» **TO DO**
The answer must be every line of the records in which the string "will" appears.
-=-=-=-=-
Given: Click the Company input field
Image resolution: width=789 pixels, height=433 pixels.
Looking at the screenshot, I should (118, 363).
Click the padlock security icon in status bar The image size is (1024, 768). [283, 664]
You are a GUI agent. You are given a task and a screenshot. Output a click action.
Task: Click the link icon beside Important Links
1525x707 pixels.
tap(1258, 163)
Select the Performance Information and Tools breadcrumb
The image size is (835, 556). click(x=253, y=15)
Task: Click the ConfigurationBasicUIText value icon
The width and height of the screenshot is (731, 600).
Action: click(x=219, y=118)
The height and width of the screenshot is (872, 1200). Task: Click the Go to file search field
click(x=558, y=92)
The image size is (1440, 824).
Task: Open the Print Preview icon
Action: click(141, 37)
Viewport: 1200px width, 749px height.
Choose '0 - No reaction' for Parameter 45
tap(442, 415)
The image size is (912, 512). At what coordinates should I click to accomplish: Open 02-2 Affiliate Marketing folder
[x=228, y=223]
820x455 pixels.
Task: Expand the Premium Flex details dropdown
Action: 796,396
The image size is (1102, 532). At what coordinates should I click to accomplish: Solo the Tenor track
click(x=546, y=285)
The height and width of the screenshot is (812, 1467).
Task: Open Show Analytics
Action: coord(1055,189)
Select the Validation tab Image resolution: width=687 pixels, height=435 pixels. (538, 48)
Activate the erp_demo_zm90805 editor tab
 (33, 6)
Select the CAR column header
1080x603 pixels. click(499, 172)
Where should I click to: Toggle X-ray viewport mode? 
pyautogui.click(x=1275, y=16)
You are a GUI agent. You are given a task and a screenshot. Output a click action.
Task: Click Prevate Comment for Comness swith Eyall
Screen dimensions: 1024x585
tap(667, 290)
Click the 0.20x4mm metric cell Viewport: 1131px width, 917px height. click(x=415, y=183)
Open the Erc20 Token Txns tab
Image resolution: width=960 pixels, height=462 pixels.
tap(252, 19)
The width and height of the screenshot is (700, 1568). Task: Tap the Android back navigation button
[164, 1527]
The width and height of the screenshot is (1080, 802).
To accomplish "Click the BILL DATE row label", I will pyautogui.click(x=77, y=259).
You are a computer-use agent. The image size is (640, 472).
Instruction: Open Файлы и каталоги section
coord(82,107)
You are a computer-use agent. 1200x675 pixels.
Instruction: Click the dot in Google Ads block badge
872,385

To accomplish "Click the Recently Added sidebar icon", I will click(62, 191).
-=-=-=-=-
» **FINISHED EXERCISE**
To accomplish "Click the BILL DATE row label", I will pyautogui.click(x=77, y=259).
To accomplish "Click the Recently Added sidebar icon", I will click(62, 191).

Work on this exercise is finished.